Был старый алкоголик, заглядывавший к хозяйке в гости, но отнюдь не казавшийся теперь ни старым, ни алкоголиком. Был сам Эшби, такой отстраненно-спокойный, что хотелось свернуть ему челюсть.
- Вы правы, - Милдред протянула руку, и ее приняли.
Поднесли к губам.
Поцеловали.
- Вы, если не ошибаюсь, приглашали нас…
- Приглашение в силе. Единственно… я не могу обещать, что в моем доме безопасно.
- Вряд ли намного небезопасней, нежели здесь, - такая Милдред Луке не нравилась категорически. Слишком… холодная.
Равнодушная.
Красивая, да. И опять же слишком. Чужая.
- Не уверен, но… да, лучше там. В моем доме я хотя бы попытаюсь вас защитить, - правда, прозвучало это не слишком уверенно.
Особняк не изменился с прошлого раза.
Та же аллея. Клены. Зелень развороченного газона. Ветер с моря и запах этого самого моря, холодный, льдистый. Старый дом, что замер в ожидании. И его хозяин.
Николас Эшби стоял, заложив руки за спину.
Смотрел.
Молчал.
- Эти цветы особенные… не только Гордон Эшби обладал силой, которая приумножилась, когда он прошел обряд айоха и выжил. Редко кому из белых людей такое удавалось. Возможно, что он вообще был единственным. Среди магов точно…
Ветер шевелил ветки и деревья покачивались.
Ветер пробирался сквозь одежду, опаляя кожу холодом. И Лука не мог отделаться от ощущения, что место это само по себе неправильное.

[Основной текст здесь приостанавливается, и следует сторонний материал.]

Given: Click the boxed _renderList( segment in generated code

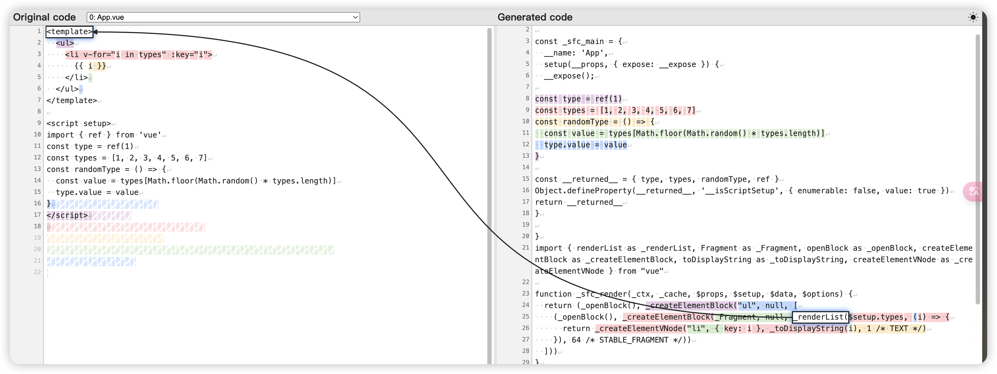Looking at the screenshot, I should [820, 317].
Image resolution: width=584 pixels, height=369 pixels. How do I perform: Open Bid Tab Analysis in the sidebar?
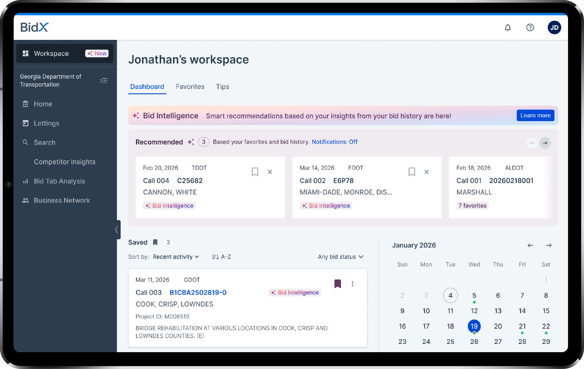click(59, 181)
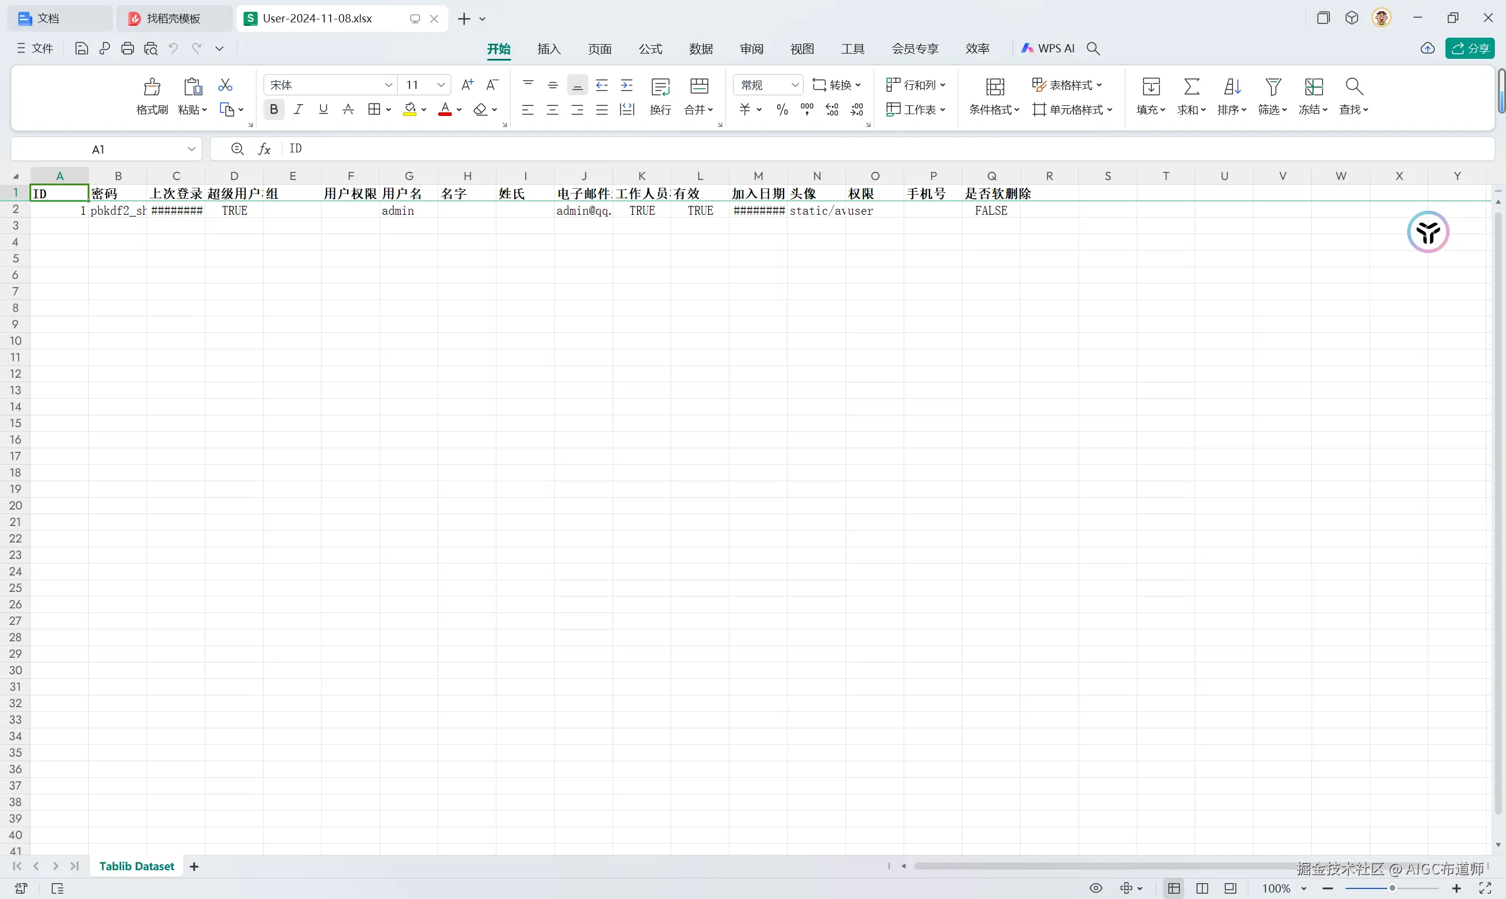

- Его сила значительно возросла. И приумножилась в детях. И в тех, которых родила ему женщина айоха, и в той, чьей матерью стала Патриция. Это она заговорила аллею. Она заставило море и пустыню отступить и уступить кусок земли. Она создала и сад, и прочее… когда-то здесь были голые камни. И она посадила треклятые розы. Там, - он указал на дом, рядом с которым розовых кустов не наблюдалось. – Специфика этого места в том, что все, что здесь растет, существует не столько естественным образом, сколько благодаря источнику, который использовала Патриция. Он питает деревья. Траву. Кусты. И розы, да…
- Что с ними не так?
- Все не так. Если верить местным, то Патриция прокляла кровь айоха. Или наоборот, айоха прокляла кровь Патриции… на деле все сложнее. У Говарда было трое сыновей. И дочь. Розалия…
Розалия.
Роза.
Слишком уж совпадение, чтобы поверить.
- Сомневаюсь, что Патриция была рада присутствию бастардов мужа в доме, как и его любовницы, но выбора у нее не было. Время было такое, что женщинам приходилось мириться со многим, а мой предок при всей его… необычности отличался довольно прогрессивными взглядами. Он позволил жене заниматься тем, что ей было интересно. Магией.
Дверь открылась и на пороге возникла женщина в темно-лиловом платье. Она была так страшна, что и Лука отступил.
- Одаренные женщины всегда ценились, но лишь за то, что могли передать силу детям. Никто и никогда не позволял женщинам работать с этой силой. Кроме Говарда Эшби. И Патриция, сама того не желая, стала частью этого места.